The Successful Speaker by Grant Baldwin, co-written with Jeff Goins, dropped just yesterday. (Grant’s podcast The Speaker Lab has plenty of great advice on all aspects of speaking, the craft as well as the business.) And it does something I haven’t seen done anywhere else this well and this concisely. It’s a step-by-step career guide that takes you on a very clear, well-laid-out path to becoming a professional speaker.
Grant sets out a menu of choices you have, like the kind of speaker you might like to be, some of the ways you can diversify your income, and the niches you might like to explore. He walks you through five steps: choosing a problem to solve, preparing and delivering your talk, establishing your expertise, actually hunting down and landing those gigs, and scaling and diversifying from there.
He starts with that question — what problem do you want to solve for people? — because the answer affects everything else you do as a speaker: the events you approach, the audiences you speak to, the content you deliver.
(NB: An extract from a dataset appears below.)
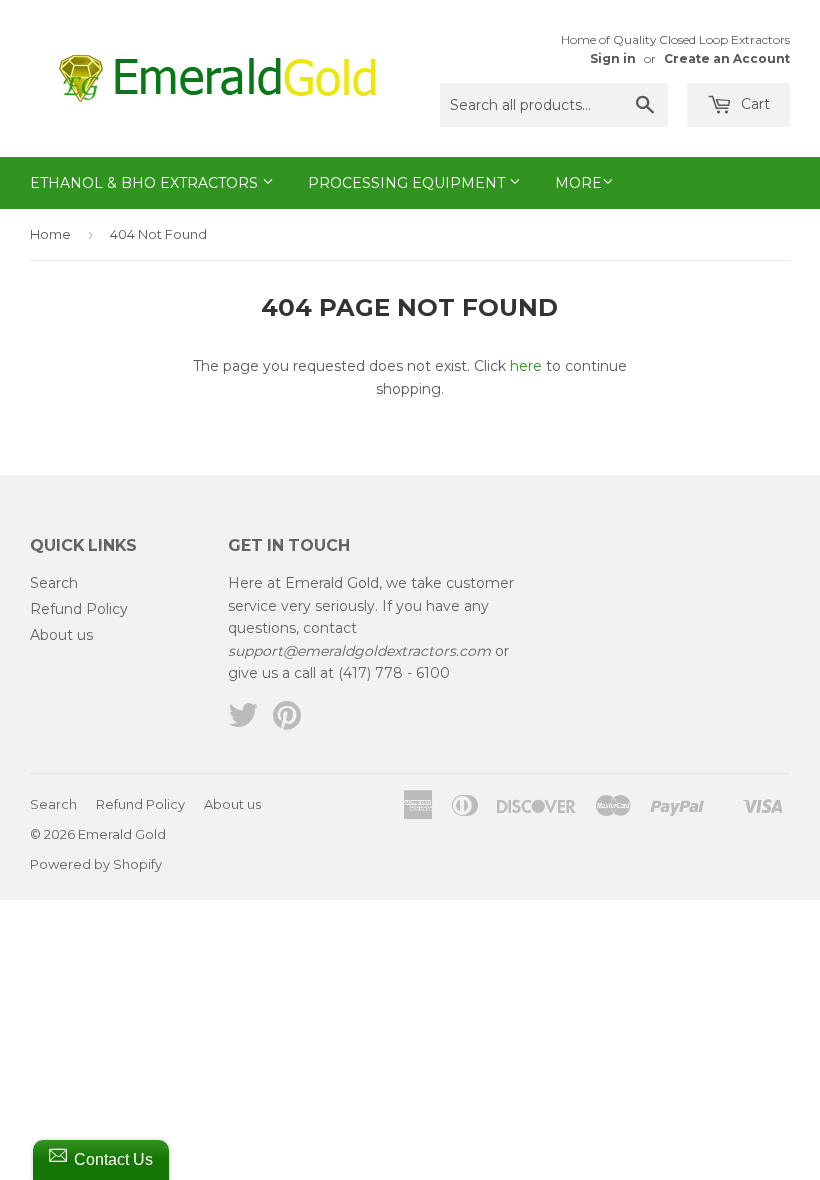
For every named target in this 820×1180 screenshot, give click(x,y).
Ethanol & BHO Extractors (146, 183)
And he has some solid advice around it.
Case in point: One of the first things Grant recommends doing is choosing an industry to focus on. That’s “industry” in the sense of seven broad categories of potential audiences and clients: corporations, associations, faith-based organizations, nonprofits, government and military, colleges and universities, and K-12 education. Choosing an industry to specialize in lets you focus your professional efforts, so you’re not trying to boil the ocean.
In step three, he has some good advice on speechwriting and delivery. This isn’t the be-all-and-end-all on speaking technique and content, and it isn’t meant to be. But as an overview of the field, it’s solid.
The book kicks into high gear with step three, when Grant starts talking about establishing your expertise and marketing yourself. (If you’re the kind of person who throws up a little when you hear the term “personal branding,” you’ll need to make your peace with it. Because what you’re selling when you have a speaking business is yourself: your voice, your expertise, your skill at communicating.)
There’s a lot of nuts-and-bolts advice here, including some very helpful pointers on setting up a speaker website and pulling together a demo video. And I like that when it comes to a website, for instance, he basically says “WordPress if you’re tech savvy, Squarespace if you aren’t.” Are there other choices? Yes, of course. And if you want to dive into those choices, you can. But if you don’t, or if you’d rather direct your energy elsewhere, they’ll do you admirably.
That’s true for step four, too, where Grant lays out a process for getting speaking engagements and negotiating terms. His technique certainly isn’t the only way to get them. But if you don’t want to do a whole deep exploration of sales processes, and the market, and… — well, here’s a workflow that works well for him and for his students.
(And by the way, there’s a single page in there that I’m guessing will save a lot of people a lot of grief — and potentially a lot of money! — on how to price yourself.)
And then step five offers a range of ways you can diversify your income and extend your speaking into other fields. Consider this your entrepreneurial buffet of intriguing menu options.
The Successful Speaker doesn’t try to be the comprehensive guide for a professional speaking career. You won’t find any discussion of speaker’s bureaus or managers, for instance. It doesn’t claim to be your lifelong roadmap through to retirement.
What it does, and does well, is chart a path for you to launch a speaking career. And if that’s a path you’d like to explore, I’d encourage you to do it with Grant’s book at your side.